*** Dataset entries ***
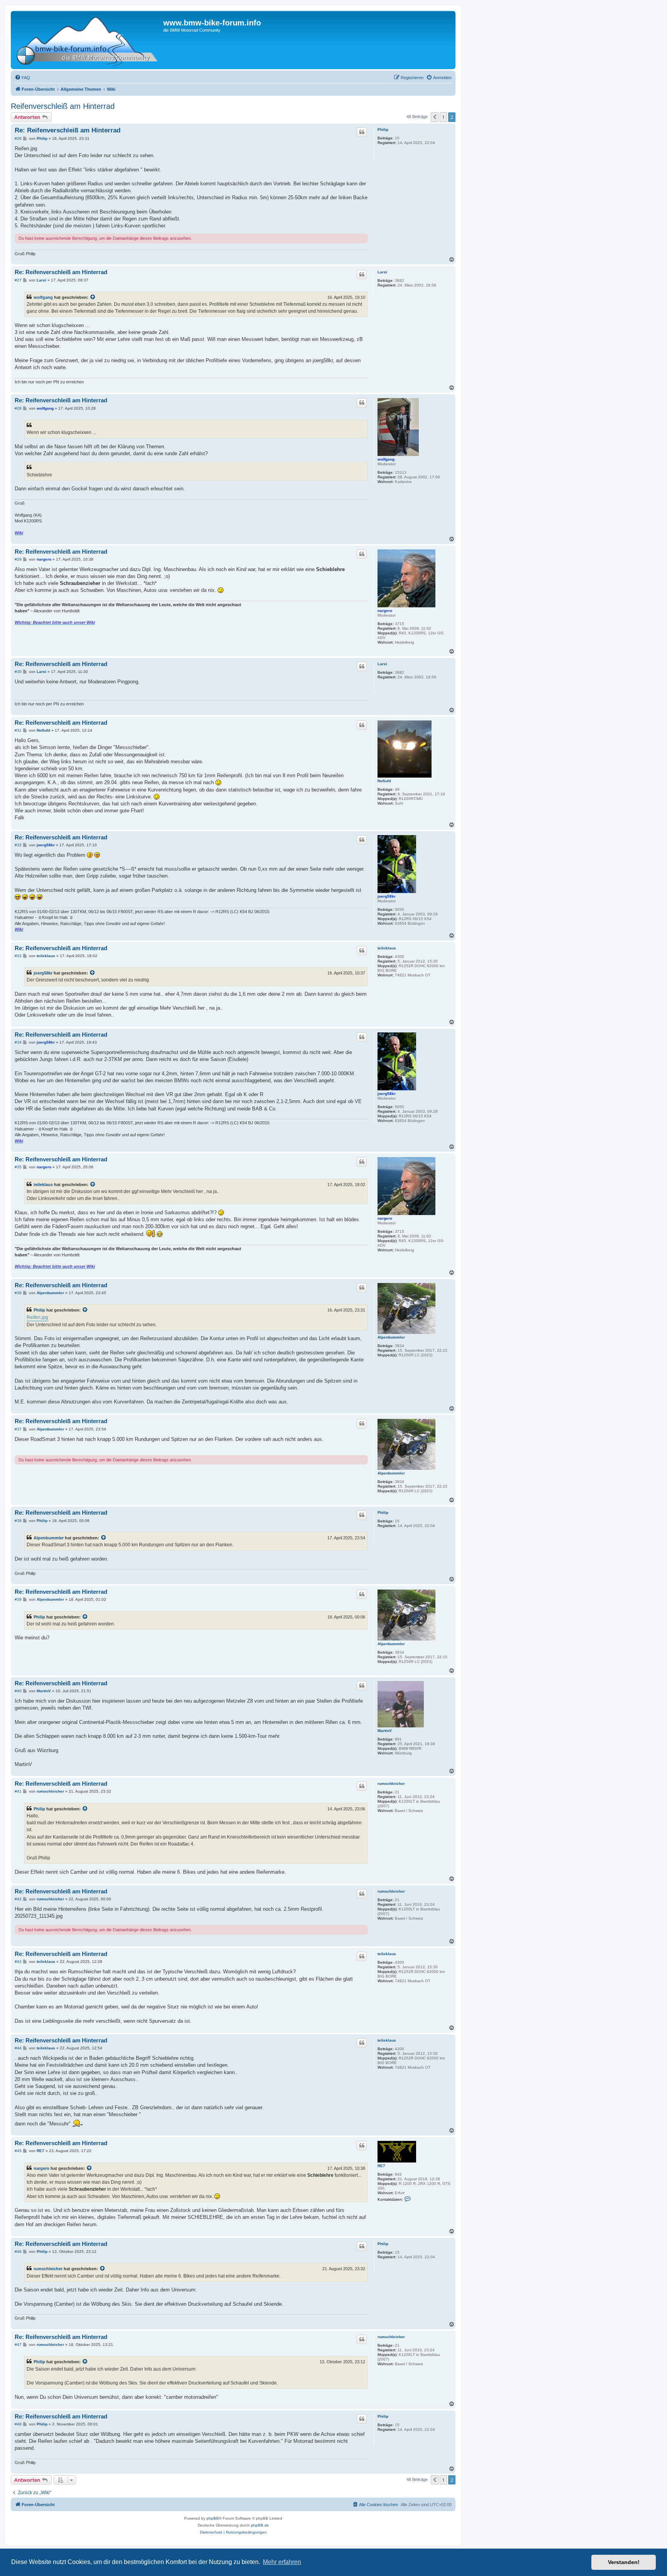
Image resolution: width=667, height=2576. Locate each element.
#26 (18, 138)
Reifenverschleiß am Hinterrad (63, 106)
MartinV (385, 1731)
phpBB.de (260, 2525)
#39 (18, 1599)
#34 (18, 1042)
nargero (385, 610)
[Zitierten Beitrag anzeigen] (93, 297)
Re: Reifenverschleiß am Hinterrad (67, 130)
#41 (18, 1791)
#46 (18, 2251)
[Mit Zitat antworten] (362, 132)
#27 (18, 280)
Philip (383, 129)
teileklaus (387, 948)
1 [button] (443, 117)
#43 (18, 1961)
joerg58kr (387, 896)
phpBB (213, 2518)
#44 (18, 2048)
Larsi (382, 272)
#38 (18, 1520)
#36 (18, 1293)
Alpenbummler (391, 1337)
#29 (18, 559)
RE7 (381, 2166)
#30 (18, 671)
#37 (18, 1429)
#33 (18, 956)
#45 (18, 2151)
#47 (18, 2344)
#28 (18, 408)
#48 (18, 2424)
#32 (18, 845)
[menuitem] (22, 77)
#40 (18, 1691)
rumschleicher (391, 1783)
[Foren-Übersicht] (88, 40)
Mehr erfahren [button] (282, 2562)
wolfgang (43, 297)
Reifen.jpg (37, 1317)
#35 (18, 1167)
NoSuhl (384, 781)
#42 (18, 1899)
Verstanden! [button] (624, 2562)
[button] (434, 117)
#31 (18, 730)
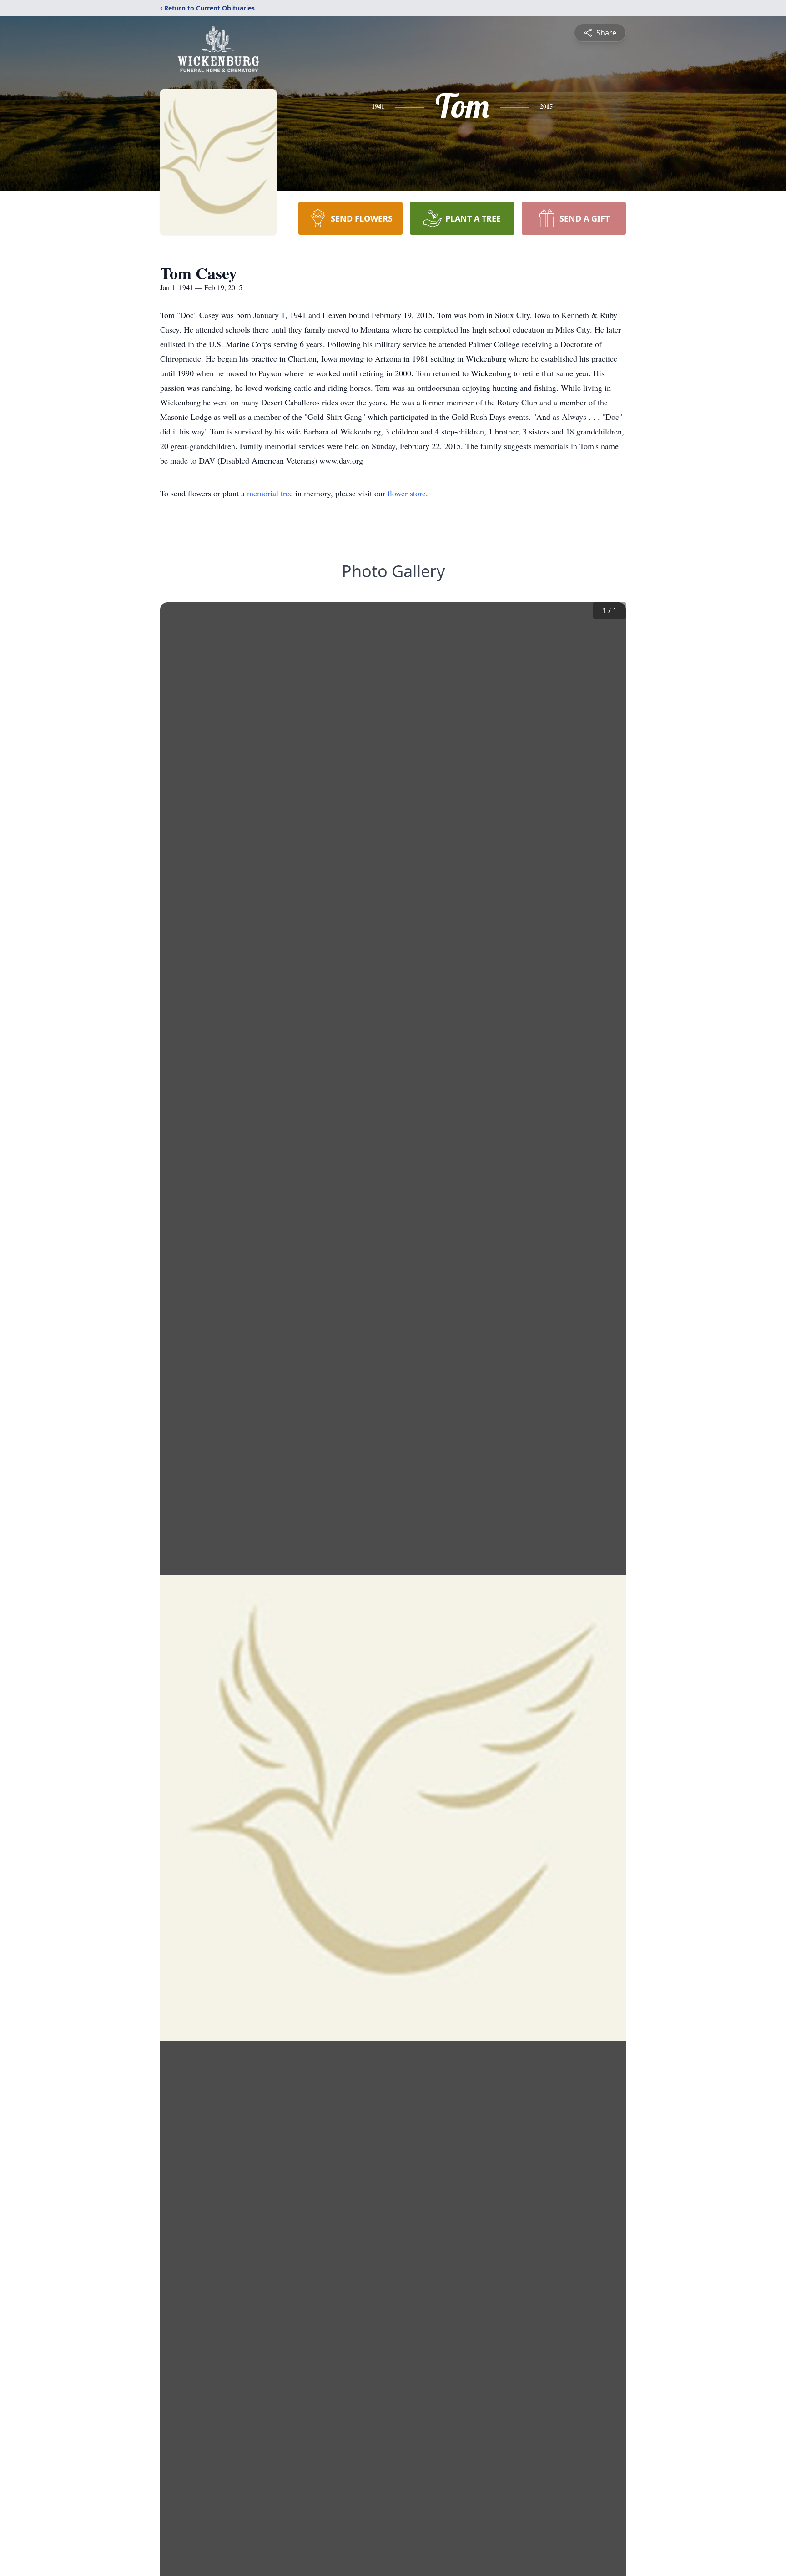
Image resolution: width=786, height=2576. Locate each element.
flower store (407, 493)
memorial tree (270, 493)
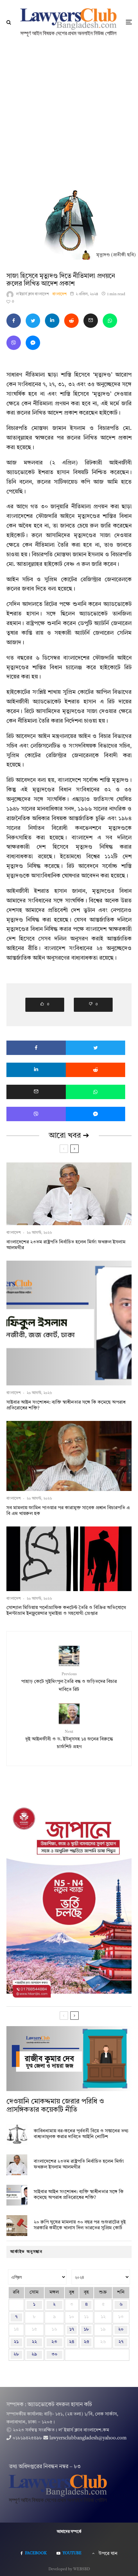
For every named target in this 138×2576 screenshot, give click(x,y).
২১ (16, 2342)
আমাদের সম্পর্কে (69, 2532)
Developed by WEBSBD (69, 2569)
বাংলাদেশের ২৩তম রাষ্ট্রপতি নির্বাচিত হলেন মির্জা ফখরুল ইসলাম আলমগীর (65, 1245)
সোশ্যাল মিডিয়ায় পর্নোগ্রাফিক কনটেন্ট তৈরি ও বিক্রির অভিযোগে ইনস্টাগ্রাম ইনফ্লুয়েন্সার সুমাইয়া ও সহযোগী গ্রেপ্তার (66, 1610)
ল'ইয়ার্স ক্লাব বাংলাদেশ (32, 294)
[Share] (13, 320)
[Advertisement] (69, 116)
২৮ (16, 2354)
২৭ (121, 2342)
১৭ (71, 2329)
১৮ (86, 2329)
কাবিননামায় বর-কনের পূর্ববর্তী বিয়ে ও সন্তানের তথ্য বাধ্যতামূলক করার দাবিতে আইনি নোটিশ (81, 2134)
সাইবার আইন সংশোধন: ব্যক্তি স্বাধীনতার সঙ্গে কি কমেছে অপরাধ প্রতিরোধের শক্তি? (65, 1405)
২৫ (86, 2342)
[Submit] (71, 320)
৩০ (54, 2354)
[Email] (90, 320)
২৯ (34, 2354)
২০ (121, 2329)
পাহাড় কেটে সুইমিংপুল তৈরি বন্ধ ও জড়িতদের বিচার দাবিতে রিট (69, 1682)
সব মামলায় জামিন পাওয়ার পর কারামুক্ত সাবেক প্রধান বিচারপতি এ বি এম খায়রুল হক (68, 1511)
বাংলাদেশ (59, 294)
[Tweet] (33, 320)
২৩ (54, 2342)
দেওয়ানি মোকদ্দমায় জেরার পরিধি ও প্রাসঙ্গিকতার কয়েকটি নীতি (55, 2105)
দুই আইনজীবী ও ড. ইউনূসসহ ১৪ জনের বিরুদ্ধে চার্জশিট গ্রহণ (69, 1739)
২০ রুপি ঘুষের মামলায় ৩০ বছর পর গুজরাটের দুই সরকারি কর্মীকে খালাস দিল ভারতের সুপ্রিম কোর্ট (80, 2225)
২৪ (71, 2342)
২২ (34, 2342)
*** End of Dataset entries ***
## Exercise directions:
Search the data above for "Hinterrad" and copy every line where it turns up.

## Written response:
Reifenverschleiß am Hinterrad (63, 106)
Re: Reifenverschleiß am Hinterrad (67, 130)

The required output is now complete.